GIVEN ENTRIES.
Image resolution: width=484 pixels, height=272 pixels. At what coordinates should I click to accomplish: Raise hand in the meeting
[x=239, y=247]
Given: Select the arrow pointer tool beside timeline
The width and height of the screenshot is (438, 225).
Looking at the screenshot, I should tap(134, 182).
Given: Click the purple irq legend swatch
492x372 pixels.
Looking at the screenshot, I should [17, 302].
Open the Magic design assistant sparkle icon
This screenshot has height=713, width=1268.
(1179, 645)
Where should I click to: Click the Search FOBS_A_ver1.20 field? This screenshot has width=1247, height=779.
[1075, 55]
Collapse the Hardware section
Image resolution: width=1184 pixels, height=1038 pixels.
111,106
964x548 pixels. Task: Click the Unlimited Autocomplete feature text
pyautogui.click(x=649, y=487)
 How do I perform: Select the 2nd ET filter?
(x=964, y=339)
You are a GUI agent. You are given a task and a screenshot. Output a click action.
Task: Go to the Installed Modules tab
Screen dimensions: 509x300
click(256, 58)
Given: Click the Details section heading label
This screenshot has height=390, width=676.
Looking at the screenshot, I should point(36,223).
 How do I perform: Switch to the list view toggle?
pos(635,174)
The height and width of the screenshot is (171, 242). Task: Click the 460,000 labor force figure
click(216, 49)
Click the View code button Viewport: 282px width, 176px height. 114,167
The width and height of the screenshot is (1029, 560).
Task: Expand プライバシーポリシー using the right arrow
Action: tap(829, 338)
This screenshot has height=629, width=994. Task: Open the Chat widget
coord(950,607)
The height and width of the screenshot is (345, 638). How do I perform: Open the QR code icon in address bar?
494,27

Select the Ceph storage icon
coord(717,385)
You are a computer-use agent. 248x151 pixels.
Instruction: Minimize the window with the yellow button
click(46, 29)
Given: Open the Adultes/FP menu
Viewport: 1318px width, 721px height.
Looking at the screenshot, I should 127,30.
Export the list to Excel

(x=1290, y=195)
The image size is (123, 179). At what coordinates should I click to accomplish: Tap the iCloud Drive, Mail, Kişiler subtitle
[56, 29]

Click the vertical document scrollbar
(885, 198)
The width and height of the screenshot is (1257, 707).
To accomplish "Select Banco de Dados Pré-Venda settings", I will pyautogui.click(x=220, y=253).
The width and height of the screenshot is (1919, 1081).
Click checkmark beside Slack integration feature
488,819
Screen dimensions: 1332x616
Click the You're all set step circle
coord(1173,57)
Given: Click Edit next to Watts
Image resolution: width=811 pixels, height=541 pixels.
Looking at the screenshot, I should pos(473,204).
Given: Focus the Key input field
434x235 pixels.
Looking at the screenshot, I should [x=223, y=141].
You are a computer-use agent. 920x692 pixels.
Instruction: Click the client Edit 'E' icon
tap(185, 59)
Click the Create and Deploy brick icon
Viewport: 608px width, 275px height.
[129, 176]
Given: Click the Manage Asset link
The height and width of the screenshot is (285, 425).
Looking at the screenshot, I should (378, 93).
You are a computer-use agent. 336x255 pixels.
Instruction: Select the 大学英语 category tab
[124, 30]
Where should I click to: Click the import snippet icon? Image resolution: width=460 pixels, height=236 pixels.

TASK DESCRIPTION. With every line kept whole, write out the records again exactly.

RESPONSE BELOW.
Image resolution: width=484 pixels, height=272 pixels. At what coordinates should I click to accomplish: Raise hand in the meeting
[x=239, y=247]
Given: Select the arrow pointer tool beside timeline
The width and height of the screenshot is (438, 225).
Looking at the screenshot, I should tap(134, 182).
Given: Click the purple irq legend swatch
492x372 pixels.
Looking at the screenshot, I should [17, 302].
Open the Magic design assistant sparkle icon
This screenshot has height=713, width=1268.
(1179, 645)
Where should I click to: Click the Search FOBS_A_ver1.20 field? This screenshot has width=1247, height=779.
[1075, 55]
Collapse the Hardware section
Image resolution: width=1184 pixels, height=1038 pixels.
111,106
964x548 pixels. Task: Click the Unlimited Autocomplete feature text
pyautogui.click(x=649, y=487)
 How do I perform: Select the 2nd ET filter?
(x=964, y=339)
You are a GUI agent. You are given a task and a screenshot. Output a click action.
Task: Go to the Installed Modules tab
Screen dimensions: 509x300
click(256, 58)
Given: Click the Details section heading label
This screenshot has height=390, width=676.
Looking at the screenshot, I should point(36,223).
 How do I perform: Switch to the list view toggle?
pos(635,174)
The height and width of the screenshot is (171, 242). Task: Click the 460,000 labor force figure
click(216, 49)
Click the View code button Viewport: 282px width, 176px height. 114,167
The width and height of the screenshot is (1029, 560).
Task: Expand プライバシーポリシー using the right arrow
Action: tap(829, 338)
This screenshot has height=629, width=994. Task: Open the Chat widget
coord(950,607)
The height and width of the screenshot is (345, 638). How do I perform: Open the QR code icon in address bar?
494,27

Select the Ceph storage icon
coord(717,385)
You are a computer-use agent. 248x151 pixels.
Instruction: Minimize the window with the yellow button
click(46, 29)
Given: Open the Adultes/FP menu
Viewport: 1318px width, 721px height.
Looking at the screenshot, I should 127,30.
Export the list to Excel

(x=1290, y=195)
The image size is (123, 179). At what coordinates should I click to accomplish: Tap the iCloud Drive, Mail, Kişiler subtitle
[56, 29]

Click the vertical document scrollbar
(885, 198)
The width and height of the screenshot is (1257, 707).
To accomplish "Select Banco de Dados Pré-Venda settings", I will pyautogui.click(x=220, y=253).
The width and height of the screenshot is (1919, 1081).
Click checkmark beside Slack integration feature
488,819
Screen dimensions: 1332x616
Click the You're all set step circle
coord(1173,57)
Given: Click Edit next to Watts
Image resolution: width=811 pixels, height=541 pixels.
Looking at the screenshot, I should pos(473,204).
Given: Focus the Key input field
434x235 pixels.
Looking at the screenshot, I should [x=223, y=141].
You are a computer-use agent. 920x692 pixels.
Instruction: Click the client Edit 'E' icon
tap(185, 59)
Click the Create and Deploy brick icon
Viewport: 608px width, 275px height.
[129, 176]
Given: Click the Manage Asset link
The height and width of the screenshot is (285, 425).
Looking at the screenshot, I should (378, 93).
You are a computer-use agent. 336x255 pixels.
Instruction: Select the 大学英语 category tab
[124, 30]
Where should I click to: Click the import snippet icon? Image resolution: width=460 pixels, height=236 pixels.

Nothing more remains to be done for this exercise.